A few years ago mortgage lenders tried to pull a smart one over borrowers. They began raising the exit fees for a mortgage from around £50 to over £200 when the mortgage had started already. This meant borrowers who had signed up with a cheap exit fee were left with nasty surprises when it was time to switch mortgage products or lenders.
Borrowers who paid these fees are reclaiming fees worth hundreds of pounds and if you are one of them you should too.
What are Mortgage exit fees?
Mortgage exit fees are penalties mortgage lenders will charge you for leaving the mortgage early. They are also known as early repayment charges or fees.
How borrowers are reclaiming their mortgage exit fees
They are doing this by essentially challenging the terms and conditions of their agreements.
The terms and conditions of their agreement state that the mortgage exit fees are administrative costs but these charges are indeed penalties for leaving the mortgage.
Borrowers simply contact their previous mortgage providers and ask them to elaborate on the administrative charges that they were charged when they exited the mortgage. Borrowers request this of them in writing so they can get a better understanding of if they are fair at all.
The borrower then informs the mortgage lender that in fact these aren't administrative charges but are rather penalties which aren't in line with their mortgage terms and conditions.
Due to the uprising caused by borrowers requesting a refund on any mortgage exit fees they paid when leaving their mortgages, the Financial conduct authority stepped in and issued guidelines for mortgage lenders which prevented them from increasing the mortgage exit fees throughout the term of the mortgage. This set a precedent and allowed borrowers who had been charged these fees to make an attempt to claim them back.
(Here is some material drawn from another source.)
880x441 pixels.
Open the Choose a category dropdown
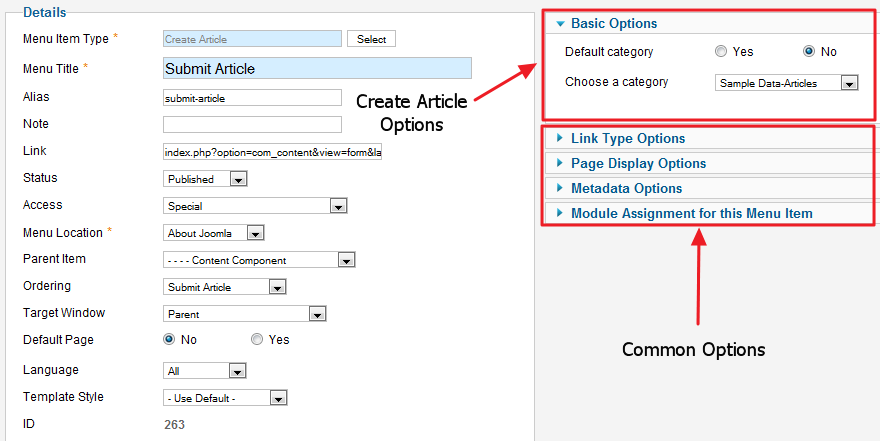pos(787,83)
Steps you should take to claim your mortgage exit fee
Find your original agreement
Finding your original mortgage agreement is the first thing you should do. This will let you know what mortgage exit fee you originally signed up to. If you can't find any documents relating to this you can simply contact the mortgage lender requesting this information in writing.
If the mortgage lender refuses to do this then you can submit a subject access request which will require them to submit all the personal data they hold for you to you. Subject access requests must be complied to within 31 days and some businesses may charge a fee for processing them. You should check the mortgage lenders website for further details.
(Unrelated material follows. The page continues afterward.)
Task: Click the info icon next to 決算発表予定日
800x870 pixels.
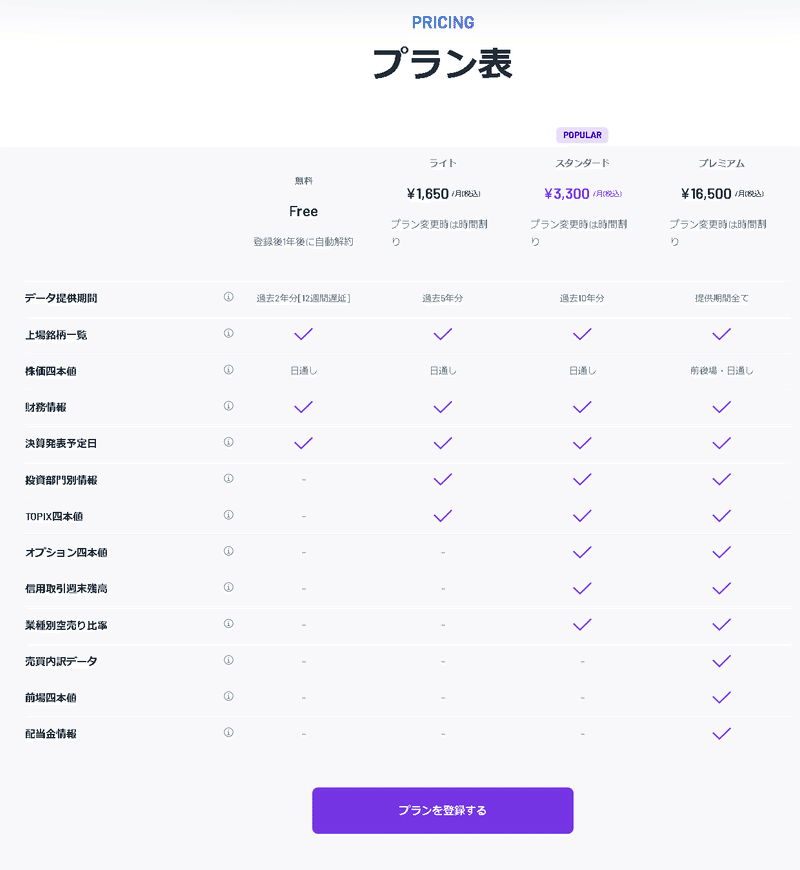Action: pos(230,443)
Once you receive this you will be able to see what the mortgage exit fee you originally signed up for was.
Find your mortgage exit fee(you were charged)
You should check your mortgage statements to see if you were charged any mortgage exit fee. If you cannot find documents relating to the issue then you should contact the mortgage lender in writing asking them if you were charged a mortgage fee and how much. You should also ask them for a copy of your terms and conditions or agreement with them at the time the fee was charged.
Once again, if they refuse to send you these details you can submit a subject access request to the lender which will require them to submit all information they hold on you and provide data to your specific request. In some cases, businesses will request up to £10 to process a subject access request. Subject access requests must be processed within one month.
You should check the mortgage lenders website to see how they deal with subject access requests and what fees are involved. If you have originally filed a subject access request in the previous step then this information on the mortgage exit fee you paid when you left the mortgage lender might already be included there.
Once you are certain that you paid a mortgage exit fee and it was different to the mortgage exit fee on your agreement when you first signed up then you can complain to the mortgage lender.
Complain to the mortgage lender.
You should go to the mortgage lenders website and find their complaints page.
Follow their complaints procedure and submit a claim informing them that the mortgage exit fee was excessive and demand a refund of the difference between what they charged you and what your mortgage exit fee was when you first agreed to the mortgage. Make sure you make reference to the Financial Conduct Authorities guidelines on changing mortgage exit fees.
The lender should give you a decision on your complaint within 8 weeks. If they don't then you can go to the financial ombudsman .
In some cases the mortgage lender will write back to you offering you some money as a good will gesture. You should see how far off this is from the excess mortgage exit fee you were charged and if you want more you can simply write back to the mortgage lender notifying them of the same until you come to a resolution.
Report to the financial ombudsman
If the mortgage lender refuses to respond to your subject access request, complaint or refuses to refund you any of the excess funds then you can take your case to the financial ombudsman. The financial ombudsman are a free impartial service set up by parliament to deal with consumer complaints of financial service businesses.
Before you take your case to the financial ombudsman, they will expect that you will have made a complaint to the mortgage lender and that they would have given you a decision on your complaint.
Can I claim interest on the mortgage exit fee owed to me?
No harm in trying but most mortgage lenders might rebuff your advances or simply become more difficult if you try to claim interest for every year they owed you this refund. You could possible win a case with the financial ombudsman but be aware that cases with the financial ombudsman can take up to one year to come to a conclusion.